Quaise Energy announced the first close of a $134 million Series B on July 7, led by Prelude Ventures with strategic participation from Japanese energy majors JERA and Idemitsu. The Houston- and California-based startup is developing drilling technology that uses ultra-high-frequency millimeter waves to bore up to 15 kilometers into the Earth's crust.
That depth matters because it's deep enough to reach superhot geothermal reservoirs above 400°C -- hot enough to run a conventional power plant -- almost anywhere on the planet, not just in the geologically fortunate regions (like Iceland or parts of the western US) where conventional geothermal already works. Millimeter-wave drilling is designed to cut through hard rock far faster and deeper than mechanical drill bits, the core technical bet the company has been derisking since its MIT spinout origins.
“For infrastructure-focused GPs, the read is that "power for AI" is now investable well beyond just building more gas turbines or solar farms.”
The strategic backing from JERA and Idemitsu -- two of Japan's largest energy importers -- signals interest from utilities looking to diversify away from imported fossil fuels toward a domestically drillable baseload source, a dynamic playing out in parallel with Japan's broader push into next-generation nuclear and hydrogen.

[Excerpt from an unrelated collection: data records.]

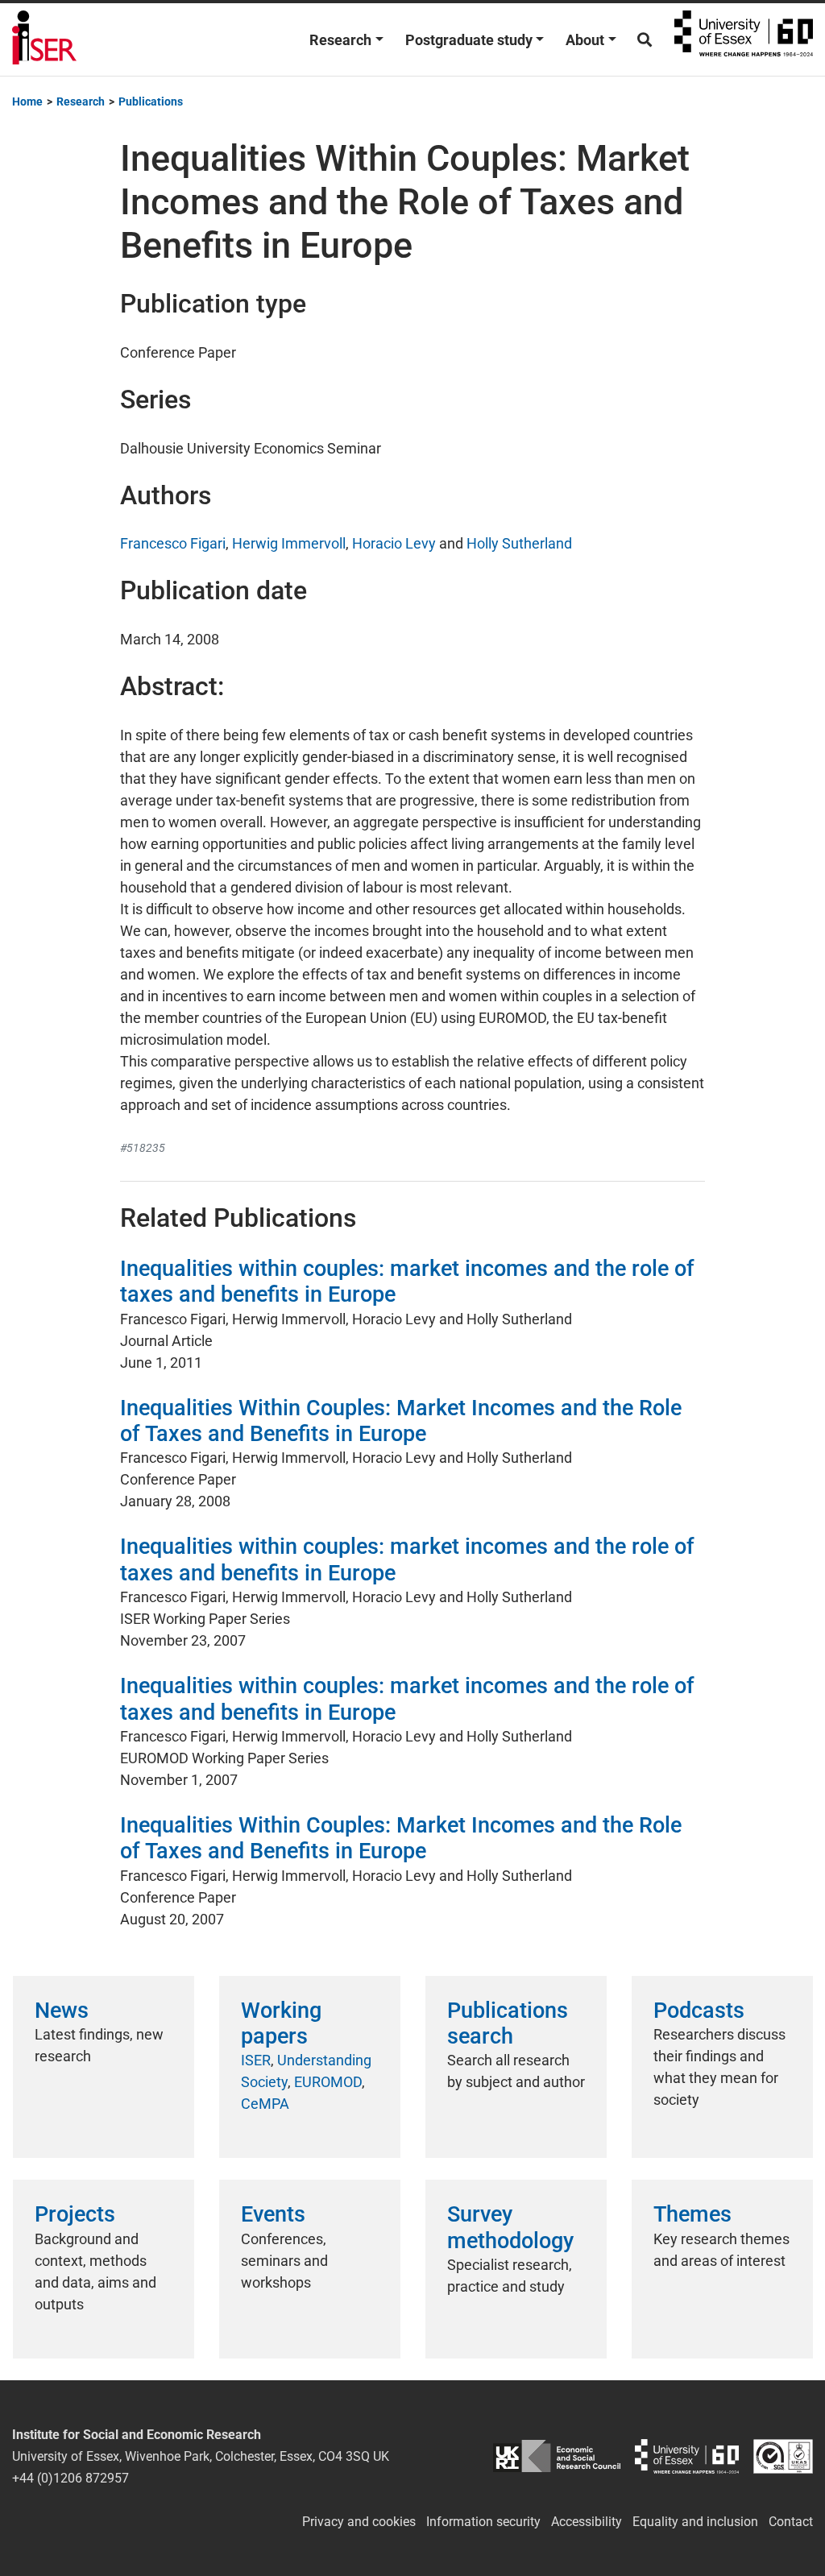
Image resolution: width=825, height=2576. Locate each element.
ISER (256, 2060)
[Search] (644, 40)
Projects (75, 2214)
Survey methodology (510, 2227)
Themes (692, 2214)
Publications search (507, 2023)
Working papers (281, 2023)
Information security (483, 2521)
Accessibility (586, 2521)
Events (273, 2214)
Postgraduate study (469, 39)
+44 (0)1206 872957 (70, 2478)
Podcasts (698, 2010)
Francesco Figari (173, 543)
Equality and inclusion (695, 2521)
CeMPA (265, 2103)
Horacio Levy (394, 543)
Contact (791, 2521)
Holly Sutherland (519, 543)
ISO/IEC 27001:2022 (783, 2456)
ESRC (556, 2456)
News (62, 2010)
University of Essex (743, 39)
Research (340, 39)
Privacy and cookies (359, 2521)
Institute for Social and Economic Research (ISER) (44, 39)
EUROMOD (328, 2081)
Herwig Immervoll (289, 543)
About (585, 39)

Quaise's raise landed the same week as Proxima Fusion's €411 million fusion round, and together they're the clearest signal yet that venture and strategic capital are treating next-generation baseload power as its own hot category in 2026, driven directly by AI data centers' voracious and inflexible power appetite. For infrastructure-focused GPs, the read is that "power for AI" is now investable well beyond just building more gas turbines or solar farms.